Today I was helping a young man organize his legal research. He initially seemed an unlikely candidate: heavily inked, nervous affect, blunt and taciturn. He displayed all the classic signs of a tweaker who had been up for several days. He was, however, polite and appropriate with me, and as his story slowly unfolded he found his way into increasingly heavy legal materials.

He sat at a large table in the reading room and spent several hours in the material, and occasionally would ask me for another reference. Finally he asked for a dictionary. And then came up to me, confounded because he could not find a particular word. A really basic, non-legal word. The word was one ending in –ed. I found the primary word for him, which he had identified and explained that the word he was studying was the past tense of the primary word. He looked puzzled. I pointed at the word in the dictionary. ‘This is the present tense word’ I explained. ‘The word in the book you are studying is written in the past tense’. He looked up at me, still puzzled. ‘Present tense? Is that, like, the now?’ he asked. Yes, I assured him, and explained how the definition showed the various tense forms for the word.

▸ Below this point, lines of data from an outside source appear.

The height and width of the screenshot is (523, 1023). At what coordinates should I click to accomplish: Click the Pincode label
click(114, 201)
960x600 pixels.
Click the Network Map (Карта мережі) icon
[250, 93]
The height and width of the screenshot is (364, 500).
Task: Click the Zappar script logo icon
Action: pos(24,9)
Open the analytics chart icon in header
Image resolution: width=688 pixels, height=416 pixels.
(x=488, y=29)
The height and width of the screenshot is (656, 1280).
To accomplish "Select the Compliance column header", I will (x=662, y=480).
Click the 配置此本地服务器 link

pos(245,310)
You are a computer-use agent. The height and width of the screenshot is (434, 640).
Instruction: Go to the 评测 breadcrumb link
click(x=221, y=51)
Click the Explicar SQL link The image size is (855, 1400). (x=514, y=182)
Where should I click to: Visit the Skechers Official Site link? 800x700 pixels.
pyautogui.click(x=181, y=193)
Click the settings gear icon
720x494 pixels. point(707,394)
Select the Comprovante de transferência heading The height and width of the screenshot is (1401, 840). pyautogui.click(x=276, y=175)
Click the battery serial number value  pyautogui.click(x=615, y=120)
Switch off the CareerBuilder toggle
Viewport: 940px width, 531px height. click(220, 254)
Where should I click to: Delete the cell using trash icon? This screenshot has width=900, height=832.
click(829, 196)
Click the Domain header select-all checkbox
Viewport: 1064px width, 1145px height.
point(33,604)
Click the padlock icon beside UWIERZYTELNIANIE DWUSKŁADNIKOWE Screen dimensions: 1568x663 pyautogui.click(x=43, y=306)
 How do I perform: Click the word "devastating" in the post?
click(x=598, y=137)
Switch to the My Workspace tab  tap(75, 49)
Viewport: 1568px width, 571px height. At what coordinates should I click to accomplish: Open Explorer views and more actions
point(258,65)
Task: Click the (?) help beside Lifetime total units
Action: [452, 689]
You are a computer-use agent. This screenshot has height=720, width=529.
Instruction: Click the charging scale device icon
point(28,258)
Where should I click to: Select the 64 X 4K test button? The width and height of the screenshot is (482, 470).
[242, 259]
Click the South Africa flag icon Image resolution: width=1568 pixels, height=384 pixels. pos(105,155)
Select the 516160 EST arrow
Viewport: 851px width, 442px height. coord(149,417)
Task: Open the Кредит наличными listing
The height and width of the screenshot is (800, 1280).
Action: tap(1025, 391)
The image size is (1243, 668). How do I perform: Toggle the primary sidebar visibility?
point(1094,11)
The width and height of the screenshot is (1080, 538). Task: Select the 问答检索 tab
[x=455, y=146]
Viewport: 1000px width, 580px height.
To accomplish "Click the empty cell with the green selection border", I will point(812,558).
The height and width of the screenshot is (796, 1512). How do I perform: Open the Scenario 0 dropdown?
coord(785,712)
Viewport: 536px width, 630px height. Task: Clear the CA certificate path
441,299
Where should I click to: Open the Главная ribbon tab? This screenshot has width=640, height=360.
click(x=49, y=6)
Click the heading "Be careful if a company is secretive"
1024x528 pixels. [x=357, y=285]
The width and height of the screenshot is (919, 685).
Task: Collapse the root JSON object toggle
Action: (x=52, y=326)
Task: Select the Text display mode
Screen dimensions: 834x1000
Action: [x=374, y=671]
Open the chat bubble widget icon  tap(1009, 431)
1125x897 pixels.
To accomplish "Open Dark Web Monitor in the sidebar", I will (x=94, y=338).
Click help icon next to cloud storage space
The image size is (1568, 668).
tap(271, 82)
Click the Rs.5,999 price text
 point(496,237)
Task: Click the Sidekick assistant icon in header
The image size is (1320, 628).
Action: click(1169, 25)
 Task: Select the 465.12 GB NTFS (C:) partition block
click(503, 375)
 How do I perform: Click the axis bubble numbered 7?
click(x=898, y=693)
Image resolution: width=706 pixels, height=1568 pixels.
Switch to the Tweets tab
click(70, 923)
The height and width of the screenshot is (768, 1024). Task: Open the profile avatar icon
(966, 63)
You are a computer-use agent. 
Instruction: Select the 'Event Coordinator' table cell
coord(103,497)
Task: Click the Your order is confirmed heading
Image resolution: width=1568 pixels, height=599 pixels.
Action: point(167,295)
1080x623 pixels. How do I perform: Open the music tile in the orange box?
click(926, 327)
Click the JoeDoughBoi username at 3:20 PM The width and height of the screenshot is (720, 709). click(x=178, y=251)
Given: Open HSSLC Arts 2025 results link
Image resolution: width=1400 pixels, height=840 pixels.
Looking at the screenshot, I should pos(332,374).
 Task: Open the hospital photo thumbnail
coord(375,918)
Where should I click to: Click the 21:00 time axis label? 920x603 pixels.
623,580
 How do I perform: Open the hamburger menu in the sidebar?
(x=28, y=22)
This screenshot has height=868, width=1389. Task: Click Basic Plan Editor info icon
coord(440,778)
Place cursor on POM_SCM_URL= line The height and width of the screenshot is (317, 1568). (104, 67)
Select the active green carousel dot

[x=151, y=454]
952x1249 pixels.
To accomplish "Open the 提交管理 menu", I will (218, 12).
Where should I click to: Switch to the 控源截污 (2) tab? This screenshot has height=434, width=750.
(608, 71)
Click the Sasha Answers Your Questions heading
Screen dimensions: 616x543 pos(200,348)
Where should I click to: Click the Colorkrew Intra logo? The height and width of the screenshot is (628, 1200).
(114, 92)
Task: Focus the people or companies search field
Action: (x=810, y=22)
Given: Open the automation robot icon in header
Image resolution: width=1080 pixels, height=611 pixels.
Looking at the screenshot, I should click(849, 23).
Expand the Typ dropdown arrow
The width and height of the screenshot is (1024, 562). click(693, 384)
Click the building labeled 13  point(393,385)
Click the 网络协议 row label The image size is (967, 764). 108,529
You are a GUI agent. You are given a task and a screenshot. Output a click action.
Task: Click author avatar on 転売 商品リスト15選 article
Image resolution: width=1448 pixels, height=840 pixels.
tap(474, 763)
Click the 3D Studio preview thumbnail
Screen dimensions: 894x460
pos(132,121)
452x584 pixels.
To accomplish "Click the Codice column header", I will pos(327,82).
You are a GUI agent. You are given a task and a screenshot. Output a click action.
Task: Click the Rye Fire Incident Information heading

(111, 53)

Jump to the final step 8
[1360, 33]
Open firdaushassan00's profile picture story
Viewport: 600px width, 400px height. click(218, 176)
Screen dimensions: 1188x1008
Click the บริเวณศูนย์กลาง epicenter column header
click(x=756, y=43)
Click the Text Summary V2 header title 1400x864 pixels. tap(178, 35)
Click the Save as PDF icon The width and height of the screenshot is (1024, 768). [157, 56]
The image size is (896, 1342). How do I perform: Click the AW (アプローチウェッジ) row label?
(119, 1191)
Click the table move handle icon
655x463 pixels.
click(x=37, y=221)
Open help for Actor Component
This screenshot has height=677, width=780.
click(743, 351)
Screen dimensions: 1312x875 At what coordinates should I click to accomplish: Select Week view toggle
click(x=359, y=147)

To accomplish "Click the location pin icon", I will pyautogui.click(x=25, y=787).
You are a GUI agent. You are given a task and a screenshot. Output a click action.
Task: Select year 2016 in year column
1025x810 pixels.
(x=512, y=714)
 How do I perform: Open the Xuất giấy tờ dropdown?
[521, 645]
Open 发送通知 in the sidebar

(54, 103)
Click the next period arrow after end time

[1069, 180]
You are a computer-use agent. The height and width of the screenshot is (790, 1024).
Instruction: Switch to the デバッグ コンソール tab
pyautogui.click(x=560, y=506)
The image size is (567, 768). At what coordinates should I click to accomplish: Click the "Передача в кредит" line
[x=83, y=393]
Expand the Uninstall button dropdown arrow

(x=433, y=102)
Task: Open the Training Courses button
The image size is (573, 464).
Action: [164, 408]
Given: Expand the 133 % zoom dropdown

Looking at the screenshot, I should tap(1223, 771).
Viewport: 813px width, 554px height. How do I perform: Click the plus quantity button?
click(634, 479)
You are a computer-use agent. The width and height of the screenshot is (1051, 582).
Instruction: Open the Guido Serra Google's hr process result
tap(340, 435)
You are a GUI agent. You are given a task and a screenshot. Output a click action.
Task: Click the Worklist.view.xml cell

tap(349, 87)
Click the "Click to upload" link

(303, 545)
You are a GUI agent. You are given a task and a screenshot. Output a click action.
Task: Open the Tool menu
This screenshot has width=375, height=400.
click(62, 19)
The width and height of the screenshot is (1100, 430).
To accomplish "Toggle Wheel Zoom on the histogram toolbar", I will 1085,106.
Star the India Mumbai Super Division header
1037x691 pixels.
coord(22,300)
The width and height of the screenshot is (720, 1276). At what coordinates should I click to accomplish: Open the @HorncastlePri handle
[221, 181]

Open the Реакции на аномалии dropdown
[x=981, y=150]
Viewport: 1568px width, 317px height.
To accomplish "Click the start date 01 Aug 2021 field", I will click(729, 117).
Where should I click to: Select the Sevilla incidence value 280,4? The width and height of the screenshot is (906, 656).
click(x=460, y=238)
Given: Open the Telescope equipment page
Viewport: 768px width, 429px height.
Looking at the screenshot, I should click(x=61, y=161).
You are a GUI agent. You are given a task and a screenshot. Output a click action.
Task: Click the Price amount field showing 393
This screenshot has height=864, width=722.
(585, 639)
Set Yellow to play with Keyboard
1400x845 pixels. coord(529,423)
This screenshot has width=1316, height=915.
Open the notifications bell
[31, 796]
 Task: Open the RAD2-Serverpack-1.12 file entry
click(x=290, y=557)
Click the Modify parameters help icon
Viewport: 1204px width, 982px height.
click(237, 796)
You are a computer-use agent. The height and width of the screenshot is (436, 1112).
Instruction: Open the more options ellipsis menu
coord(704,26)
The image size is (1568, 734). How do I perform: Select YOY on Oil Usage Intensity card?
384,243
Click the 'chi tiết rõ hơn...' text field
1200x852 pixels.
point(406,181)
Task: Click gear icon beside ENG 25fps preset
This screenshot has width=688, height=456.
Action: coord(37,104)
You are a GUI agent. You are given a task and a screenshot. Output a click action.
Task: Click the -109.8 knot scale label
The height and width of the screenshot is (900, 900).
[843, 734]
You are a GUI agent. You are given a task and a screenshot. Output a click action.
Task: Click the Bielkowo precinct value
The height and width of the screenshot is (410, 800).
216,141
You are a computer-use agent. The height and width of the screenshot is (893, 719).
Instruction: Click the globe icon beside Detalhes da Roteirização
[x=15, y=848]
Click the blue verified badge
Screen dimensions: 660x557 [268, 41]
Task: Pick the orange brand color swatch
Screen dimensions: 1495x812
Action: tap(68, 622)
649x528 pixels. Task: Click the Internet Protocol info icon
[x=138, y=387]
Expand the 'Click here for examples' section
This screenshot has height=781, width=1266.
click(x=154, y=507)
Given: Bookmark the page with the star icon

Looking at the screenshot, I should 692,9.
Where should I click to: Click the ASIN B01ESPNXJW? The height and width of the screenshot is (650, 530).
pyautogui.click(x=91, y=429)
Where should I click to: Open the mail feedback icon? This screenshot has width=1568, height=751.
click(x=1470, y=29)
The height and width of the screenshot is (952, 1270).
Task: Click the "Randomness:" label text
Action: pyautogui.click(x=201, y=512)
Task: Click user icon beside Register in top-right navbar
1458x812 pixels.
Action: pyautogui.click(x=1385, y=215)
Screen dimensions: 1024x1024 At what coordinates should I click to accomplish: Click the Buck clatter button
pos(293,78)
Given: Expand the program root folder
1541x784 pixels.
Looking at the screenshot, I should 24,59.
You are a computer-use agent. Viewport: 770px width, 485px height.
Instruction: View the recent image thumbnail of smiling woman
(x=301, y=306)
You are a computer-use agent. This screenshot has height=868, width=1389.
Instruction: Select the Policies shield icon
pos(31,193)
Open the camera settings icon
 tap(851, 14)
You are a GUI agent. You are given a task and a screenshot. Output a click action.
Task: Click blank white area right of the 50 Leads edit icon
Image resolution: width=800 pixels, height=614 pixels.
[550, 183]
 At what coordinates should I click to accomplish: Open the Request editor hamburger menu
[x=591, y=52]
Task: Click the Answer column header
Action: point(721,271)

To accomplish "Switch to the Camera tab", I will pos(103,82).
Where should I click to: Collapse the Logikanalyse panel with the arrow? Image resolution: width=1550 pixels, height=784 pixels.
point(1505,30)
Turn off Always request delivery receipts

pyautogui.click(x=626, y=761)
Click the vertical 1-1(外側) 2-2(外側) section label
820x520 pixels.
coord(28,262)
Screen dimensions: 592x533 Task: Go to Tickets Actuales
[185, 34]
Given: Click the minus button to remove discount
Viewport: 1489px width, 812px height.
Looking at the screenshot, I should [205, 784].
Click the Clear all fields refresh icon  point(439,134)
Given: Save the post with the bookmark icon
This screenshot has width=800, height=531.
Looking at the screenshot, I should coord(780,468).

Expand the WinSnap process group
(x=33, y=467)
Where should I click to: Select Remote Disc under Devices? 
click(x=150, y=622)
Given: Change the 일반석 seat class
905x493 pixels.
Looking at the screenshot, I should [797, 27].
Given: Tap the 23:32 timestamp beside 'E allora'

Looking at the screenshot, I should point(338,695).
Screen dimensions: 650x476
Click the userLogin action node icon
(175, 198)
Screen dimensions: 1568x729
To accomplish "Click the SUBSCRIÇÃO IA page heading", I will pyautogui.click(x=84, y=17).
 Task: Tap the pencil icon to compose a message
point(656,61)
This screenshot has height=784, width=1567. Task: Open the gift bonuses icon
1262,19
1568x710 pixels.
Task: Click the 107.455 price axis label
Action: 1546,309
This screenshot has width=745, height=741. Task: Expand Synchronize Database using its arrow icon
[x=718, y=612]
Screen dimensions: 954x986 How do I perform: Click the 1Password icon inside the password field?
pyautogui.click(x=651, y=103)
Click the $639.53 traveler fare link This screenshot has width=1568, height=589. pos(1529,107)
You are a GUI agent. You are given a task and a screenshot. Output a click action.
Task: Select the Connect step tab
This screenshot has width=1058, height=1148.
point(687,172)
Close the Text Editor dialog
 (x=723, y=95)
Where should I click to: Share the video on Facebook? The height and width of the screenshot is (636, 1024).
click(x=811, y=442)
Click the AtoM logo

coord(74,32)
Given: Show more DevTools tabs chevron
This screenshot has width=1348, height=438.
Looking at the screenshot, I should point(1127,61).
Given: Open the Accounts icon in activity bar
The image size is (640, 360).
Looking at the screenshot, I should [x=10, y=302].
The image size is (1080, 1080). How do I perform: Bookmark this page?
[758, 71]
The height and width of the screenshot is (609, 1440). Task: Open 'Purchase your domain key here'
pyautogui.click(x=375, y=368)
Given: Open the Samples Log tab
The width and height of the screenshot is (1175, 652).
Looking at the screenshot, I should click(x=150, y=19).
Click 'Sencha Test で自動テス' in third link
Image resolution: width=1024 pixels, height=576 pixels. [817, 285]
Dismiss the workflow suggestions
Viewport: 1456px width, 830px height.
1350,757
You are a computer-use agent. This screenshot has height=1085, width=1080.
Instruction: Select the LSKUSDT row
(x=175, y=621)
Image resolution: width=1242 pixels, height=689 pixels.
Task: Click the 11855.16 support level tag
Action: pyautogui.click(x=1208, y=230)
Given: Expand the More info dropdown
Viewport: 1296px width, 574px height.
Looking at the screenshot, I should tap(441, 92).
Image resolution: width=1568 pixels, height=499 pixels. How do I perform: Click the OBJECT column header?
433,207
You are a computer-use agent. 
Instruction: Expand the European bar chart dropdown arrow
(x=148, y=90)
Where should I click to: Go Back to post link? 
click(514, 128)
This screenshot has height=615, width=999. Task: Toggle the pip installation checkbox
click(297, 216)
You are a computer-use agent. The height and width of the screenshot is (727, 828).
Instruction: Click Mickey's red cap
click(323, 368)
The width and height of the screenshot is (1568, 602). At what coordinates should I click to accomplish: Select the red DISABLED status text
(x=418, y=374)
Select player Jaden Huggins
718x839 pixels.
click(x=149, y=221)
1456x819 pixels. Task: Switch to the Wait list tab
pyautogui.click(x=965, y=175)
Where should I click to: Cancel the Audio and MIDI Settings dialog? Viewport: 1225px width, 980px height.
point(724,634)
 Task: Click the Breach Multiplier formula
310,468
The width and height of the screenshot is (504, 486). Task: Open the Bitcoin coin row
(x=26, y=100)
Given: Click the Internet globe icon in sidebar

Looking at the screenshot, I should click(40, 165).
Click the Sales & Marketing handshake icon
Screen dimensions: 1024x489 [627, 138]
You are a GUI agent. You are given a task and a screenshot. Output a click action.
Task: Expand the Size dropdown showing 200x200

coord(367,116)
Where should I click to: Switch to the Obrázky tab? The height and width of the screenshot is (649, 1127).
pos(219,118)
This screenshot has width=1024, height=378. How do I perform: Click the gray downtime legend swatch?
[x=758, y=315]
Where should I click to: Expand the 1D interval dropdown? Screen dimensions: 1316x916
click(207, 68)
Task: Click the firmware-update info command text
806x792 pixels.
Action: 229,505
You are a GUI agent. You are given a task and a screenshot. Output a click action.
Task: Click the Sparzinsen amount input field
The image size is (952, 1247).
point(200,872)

I went back to my work marveling at how a young man, presumably educated in our society, could not know what the present tense and past tense of a pretty basic word was. And then it struck me how this was a metaphor for how many of us live. We don’t know how to distinguish the present from the past.

We dwell in past anguish; in memories, guilt, delusion, or pain. We dwell in denial, or we hold on to attitudes or thought patterns that no longer serve us, or have any use for us. In other words, we don’t let go.

And this is so silly and unproductive. Because all we have is the present. The past is beyond us, and the future not yet in grasp. All we have is this moment; this very second of our existence. And in this present moment we have the ability to create our reality and affect not only the future, but also the past.

The quantum physicists assure us that thoughts become things, and can alter the very DNA of our being. These concepts, well-known millennia ago and then forgotten, are now being proven in laboratories all over the world. What we do in the present matters. It’s our workbench. It’s the place from which we design our life, and our very world.

The past is history; the future is mystery. This moment is a gift. That is why it is called The Present.

So take this moment; this gift, and look at it. See the beauty you have within you. See the beauty in every moment and regard the treasures in the every day things. Don’t confuse the present with the past. The past is gone. Right now is the treasure. Don’t let it slip away from you. Use it well.